From: Ben LaHaise <bcrl@redhat.com>
To: linux-mm@kvack.org
Cc: torvalds@transmeta.com
Subject: [patch] first bit of vm balancing fixes for 2.3.52-1
Date: Mon, 13 Mar 2000 17:50:50 -0500 (EST) [thread overview]
Message-ID: <Pine.LNX.4.21.0003131743410.6254-100000@devserv.devel.redhat.com> (raw)
This is the first little bit of a few vm balancing patches I've been
working on. It does two main things: moves the lru_cache list into the
per-zone structure, and slightly reworks the kswapd wakeup logic so the
zone_wake_kswapd flag is cleared in free_pages_ok. Moving the lru_cache
list into the zone structure means we can make much better progress when
trying to free a specific type of memory. Moving the clearing of the
zone_wake_kswapd flag into the free_pages routine stops kswapd from
continuing to swap out ad nausium: my box will discard the entire page
cache when it hits low memory when doing a simple sequential read.
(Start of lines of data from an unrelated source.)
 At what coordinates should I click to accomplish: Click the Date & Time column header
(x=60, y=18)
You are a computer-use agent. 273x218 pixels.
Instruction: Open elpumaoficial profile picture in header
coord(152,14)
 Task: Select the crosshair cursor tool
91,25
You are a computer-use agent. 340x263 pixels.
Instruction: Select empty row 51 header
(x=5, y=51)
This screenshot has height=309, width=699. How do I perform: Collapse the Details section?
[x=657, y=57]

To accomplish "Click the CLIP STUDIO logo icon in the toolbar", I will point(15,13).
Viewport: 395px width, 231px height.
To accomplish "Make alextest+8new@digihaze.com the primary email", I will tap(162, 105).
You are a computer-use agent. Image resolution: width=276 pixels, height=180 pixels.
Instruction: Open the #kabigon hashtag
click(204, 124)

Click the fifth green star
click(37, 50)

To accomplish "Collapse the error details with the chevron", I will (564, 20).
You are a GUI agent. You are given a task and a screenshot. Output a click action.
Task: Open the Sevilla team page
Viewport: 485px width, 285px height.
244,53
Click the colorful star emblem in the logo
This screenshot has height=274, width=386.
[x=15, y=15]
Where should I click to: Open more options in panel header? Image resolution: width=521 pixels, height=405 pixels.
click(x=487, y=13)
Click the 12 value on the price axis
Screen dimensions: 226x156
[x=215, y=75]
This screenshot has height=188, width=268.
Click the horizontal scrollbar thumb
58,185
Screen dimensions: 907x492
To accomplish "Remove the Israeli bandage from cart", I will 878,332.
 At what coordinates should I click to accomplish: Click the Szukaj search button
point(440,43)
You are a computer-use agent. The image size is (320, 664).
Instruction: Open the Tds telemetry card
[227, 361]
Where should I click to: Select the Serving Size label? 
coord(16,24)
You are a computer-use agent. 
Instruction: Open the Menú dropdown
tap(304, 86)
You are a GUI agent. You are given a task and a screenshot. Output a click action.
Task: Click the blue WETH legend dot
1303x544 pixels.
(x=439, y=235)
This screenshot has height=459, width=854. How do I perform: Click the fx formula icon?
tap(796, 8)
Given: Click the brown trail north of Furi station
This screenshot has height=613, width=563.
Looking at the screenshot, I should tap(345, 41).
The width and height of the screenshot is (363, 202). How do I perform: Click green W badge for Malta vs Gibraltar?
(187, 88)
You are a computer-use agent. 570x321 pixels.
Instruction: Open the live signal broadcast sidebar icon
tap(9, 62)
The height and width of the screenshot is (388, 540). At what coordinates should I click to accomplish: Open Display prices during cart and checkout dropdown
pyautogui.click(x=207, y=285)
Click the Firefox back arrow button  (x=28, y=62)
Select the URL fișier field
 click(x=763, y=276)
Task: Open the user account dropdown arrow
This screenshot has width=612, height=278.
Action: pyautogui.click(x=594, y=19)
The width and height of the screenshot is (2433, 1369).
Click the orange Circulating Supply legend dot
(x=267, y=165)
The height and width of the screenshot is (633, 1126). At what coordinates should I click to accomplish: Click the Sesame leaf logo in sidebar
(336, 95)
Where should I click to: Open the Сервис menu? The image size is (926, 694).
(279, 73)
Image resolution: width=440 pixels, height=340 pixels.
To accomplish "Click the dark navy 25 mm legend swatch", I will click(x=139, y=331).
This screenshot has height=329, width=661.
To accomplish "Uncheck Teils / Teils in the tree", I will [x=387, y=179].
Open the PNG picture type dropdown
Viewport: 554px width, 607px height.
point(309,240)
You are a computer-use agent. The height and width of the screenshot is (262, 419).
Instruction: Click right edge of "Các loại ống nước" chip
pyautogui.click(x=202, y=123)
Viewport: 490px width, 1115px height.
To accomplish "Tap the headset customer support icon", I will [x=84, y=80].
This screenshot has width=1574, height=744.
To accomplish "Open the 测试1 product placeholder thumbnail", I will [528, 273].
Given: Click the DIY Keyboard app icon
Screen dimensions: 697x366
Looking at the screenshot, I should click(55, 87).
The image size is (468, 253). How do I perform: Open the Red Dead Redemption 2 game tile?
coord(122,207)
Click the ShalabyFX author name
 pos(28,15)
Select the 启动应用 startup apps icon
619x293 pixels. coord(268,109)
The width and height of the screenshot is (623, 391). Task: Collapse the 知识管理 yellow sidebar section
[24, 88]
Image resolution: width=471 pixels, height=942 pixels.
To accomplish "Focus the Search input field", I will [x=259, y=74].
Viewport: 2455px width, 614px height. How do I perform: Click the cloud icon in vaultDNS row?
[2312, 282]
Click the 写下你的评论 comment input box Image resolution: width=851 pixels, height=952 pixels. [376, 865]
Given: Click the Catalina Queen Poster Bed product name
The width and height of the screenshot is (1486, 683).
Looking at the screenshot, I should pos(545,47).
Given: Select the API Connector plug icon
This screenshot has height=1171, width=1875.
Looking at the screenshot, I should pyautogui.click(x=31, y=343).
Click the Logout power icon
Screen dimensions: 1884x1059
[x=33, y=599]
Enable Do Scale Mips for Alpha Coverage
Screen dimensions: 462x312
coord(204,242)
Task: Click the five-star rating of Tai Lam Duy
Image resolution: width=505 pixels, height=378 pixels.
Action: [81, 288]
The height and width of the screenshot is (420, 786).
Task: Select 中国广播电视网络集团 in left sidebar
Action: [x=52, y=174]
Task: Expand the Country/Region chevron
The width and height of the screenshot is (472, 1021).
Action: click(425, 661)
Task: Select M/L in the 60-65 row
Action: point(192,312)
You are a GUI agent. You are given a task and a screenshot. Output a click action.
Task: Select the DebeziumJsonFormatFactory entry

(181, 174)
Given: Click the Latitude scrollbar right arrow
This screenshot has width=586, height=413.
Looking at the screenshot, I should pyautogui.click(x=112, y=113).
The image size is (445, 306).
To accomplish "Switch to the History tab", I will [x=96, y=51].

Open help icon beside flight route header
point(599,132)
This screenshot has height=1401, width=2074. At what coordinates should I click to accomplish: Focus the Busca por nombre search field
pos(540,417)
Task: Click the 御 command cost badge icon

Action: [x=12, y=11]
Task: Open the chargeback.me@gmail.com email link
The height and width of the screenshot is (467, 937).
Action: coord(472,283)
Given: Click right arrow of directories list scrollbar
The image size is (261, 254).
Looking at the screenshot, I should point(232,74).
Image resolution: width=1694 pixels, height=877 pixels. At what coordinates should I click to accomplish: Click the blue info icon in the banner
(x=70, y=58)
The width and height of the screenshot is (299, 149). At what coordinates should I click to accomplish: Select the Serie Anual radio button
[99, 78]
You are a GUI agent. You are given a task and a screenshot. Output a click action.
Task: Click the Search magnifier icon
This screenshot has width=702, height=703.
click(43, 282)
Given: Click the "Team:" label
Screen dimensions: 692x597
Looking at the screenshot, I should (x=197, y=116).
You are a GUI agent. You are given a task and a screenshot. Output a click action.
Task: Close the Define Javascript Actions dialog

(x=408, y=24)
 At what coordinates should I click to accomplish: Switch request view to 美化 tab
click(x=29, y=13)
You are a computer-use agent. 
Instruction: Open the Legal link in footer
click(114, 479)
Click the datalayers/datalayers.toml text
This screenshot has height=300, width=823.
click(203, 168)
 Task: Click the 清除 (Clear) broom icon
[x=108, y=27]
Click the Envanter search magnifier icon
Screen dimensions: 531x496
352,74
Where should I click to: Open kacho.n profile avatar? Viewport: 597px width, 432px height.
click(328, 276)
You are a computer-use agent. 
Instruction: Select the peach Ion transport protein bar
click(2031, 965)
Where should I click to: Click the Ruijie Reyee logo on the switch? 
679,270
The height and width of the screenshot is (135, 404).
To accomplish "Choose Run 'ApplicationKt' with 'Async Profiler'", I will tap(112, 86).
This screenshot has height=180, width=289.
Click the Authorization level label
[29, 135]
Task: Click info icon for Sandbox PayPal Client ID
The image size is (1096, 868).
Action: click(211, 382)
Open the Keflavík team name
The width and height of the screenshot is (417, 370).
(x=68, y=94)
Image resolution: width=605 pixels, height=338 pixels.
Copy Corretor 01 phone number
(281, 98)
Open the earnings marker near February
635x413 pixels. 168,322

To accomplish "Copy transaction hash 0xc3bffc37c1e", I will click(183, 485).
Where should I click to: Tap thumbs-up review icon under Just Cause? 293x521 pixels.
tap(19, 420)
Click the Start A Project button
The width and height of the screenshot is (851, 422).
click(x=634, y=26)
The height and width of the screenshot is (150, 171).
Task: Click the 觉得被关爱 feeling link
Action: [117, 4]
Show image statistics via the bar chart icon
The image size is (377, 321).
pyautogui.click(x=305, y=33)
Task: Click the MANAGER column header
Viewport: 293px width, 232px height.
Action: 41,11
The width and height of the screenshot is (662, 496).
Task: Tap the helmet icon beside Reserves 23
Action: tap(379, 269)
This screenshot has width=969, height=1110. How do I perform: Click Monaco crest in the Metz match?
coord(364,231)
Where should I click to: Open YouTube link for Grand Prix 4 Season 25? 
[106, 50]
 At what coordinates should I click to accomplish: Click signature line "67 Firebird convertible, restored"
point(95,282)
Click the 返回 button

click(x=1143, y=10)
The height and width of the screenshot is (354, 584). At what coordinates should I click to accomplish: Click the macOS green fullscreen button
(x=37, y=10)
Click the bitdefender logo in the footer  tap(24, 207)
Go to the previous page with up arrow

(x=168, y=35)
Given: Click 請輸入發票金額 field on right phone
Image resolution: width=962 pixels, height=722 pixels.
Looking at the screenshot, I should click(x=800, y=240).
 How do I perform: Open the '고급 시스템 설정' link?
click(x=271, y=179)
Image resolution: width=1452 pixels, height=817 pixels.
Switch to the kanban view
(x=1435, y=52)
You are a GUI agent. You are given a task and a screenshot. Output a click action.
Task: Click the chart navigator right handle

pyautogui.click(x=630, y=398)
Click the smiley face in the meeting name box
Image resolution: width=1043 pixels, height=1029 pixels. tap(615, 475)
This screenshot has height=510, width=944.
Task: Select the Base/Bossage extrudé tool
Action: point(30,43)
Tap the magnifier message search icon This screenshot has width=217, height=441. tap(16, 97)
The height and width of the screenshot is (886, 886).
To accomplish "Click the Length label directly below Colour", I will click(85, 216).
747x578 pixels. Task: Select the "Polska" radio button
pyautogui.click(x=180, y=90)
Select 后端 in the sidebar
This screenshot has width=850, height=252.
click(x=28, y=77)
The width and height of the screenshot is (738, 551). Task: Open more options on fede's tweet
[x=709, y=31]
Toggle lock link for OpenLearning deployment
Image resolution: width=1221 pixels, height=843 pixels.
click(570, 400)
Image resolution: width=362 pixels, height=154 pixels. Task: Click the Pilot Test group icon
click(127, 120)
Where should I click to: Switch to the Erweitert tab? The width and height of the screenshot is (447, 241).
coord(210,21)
With
this patch in place it hovers around 3MB free as it should.
-ben
diff -ur 2.3.52-1/include/linux/mmzone.h linux/include/linux/mmzone.h
--- 2.3.52-1/include/linux/mmzone.h Mon Mar 13 15:16:25 2000
+++ linux/include/linux/mmzone.h Mon Mar 13 16:08:21 2000
@@ -15,8 +15,8 @@
#define MAX_ORDER 10
typedef struct free_area_struct {
- struct list_head free_list;
- unsigned int * map;
+ struct list_head free_list;
+ unsigned int *map;
} free_area_t;
struct pglist_data;
@@ -25,30 +25,31 @@
/*
* Commonly accessed fields:
*/
- spinlock_t lock;
- unsigned long offset;
- unsigned long free_pages;
- char low_on_memory;
- char zone_wake_kswapd;
- unsigned long pages_min, pages_low, pages_high;
+ spinlock_t lock;
+ unsigned long offset;
+ unsigned long free_pages;
+ char low_on_memory;
+ char zone_wake_kswapd;
+ unsigned long pages_min, pages_low, pages_high;
+ struct list_head lru_cache;
/*
* free areas of different sizes
*/
- free_area_t free_area[MAX_ORDER];
+ free_area_t free_area[MAX_ORDER];
/*
* rarely used fields:
*/
- char * name;
- unsigned long size;
+ char *name;
+ unsigned long size;
/*
* Discontig memory support fields.
*/
- struct pglist_data *zone_pgdat;
- unsigned long zone_start_paddr;
- unsigned long zone_start_mapnr;
- struct page * zone_mem_map;
+ struct pglist_data *zone_pgdat;
+ unsigned long zone_start_paddr;
+ unsigned long zone_start_mapnr;
+ struct page *zone_mem_map;
} zone_t;
#define ZONE_DMA 0
diff -ur 2.3.52-1/include/linux/swap.h linux/include/linux/swap.h
--- 2.3.52-1/include/linux/swap.h Mon Mar 13 15:16:26 2000
+++ linux/include/linux/swap.h Mon Mar 13 16:38:31 2000
@@ -67,7 +67,6 @@
FASTCALL(unsigned int nr_free_buffer_pages(void));
FASTCALL(unsigned int nr_free_highpages(void));
extern int nr_lru_pages;
-extern struct list_head lru_cache;
extern atomic_t nr_async_pages;
extern struct address_space swapper_space;
extern atomic_t page_cache_size;
@@ -167,7 +166,7 @@
#define lru_cache_add(page) \
do { \
spin_lock(&pagemap_lru_lock); \
- list_add(&(page)->lru, &lru_cache); \
+ list_add(&(page)->lru, &page->zone->lru_cache); \
nr_lru_pages++; \
spin_unlock(&pagemap_lru_lock); \
} while (0)
diff -ur 2.3.52-1/mm/filemap.c linux/mm/filemap.c
--- 2.3.52-1/mm/filemap.c Sun Mar 12 18:03:02 2000
+++ linux/mm/filemap.c Mon Mar 13 16:40:04 2000
@@ -220,15 +220,18 @@
struct list_head * page_lru, * dispose;
struct page * page;
+ if (!zone)
+ BUG();
+
count = nr_lru_pages / (priority+1);
spin_lock(&pagemap_lru_lock);
- while (count > 0 && (page_lru = lru_cache.prev) != &lru_cache) {
+ while (count > 0 && (page_lru = zone->lru_cache.prev) != &zone->lru_cache) {
page = list_entry(page_lru, struct page, lru);
list_del(page_lru);
- dispose = &lru_cache;
+ dispose = &zone->lru_cache;
if (test_and_clear_bit(PG_referenced, &page->flags))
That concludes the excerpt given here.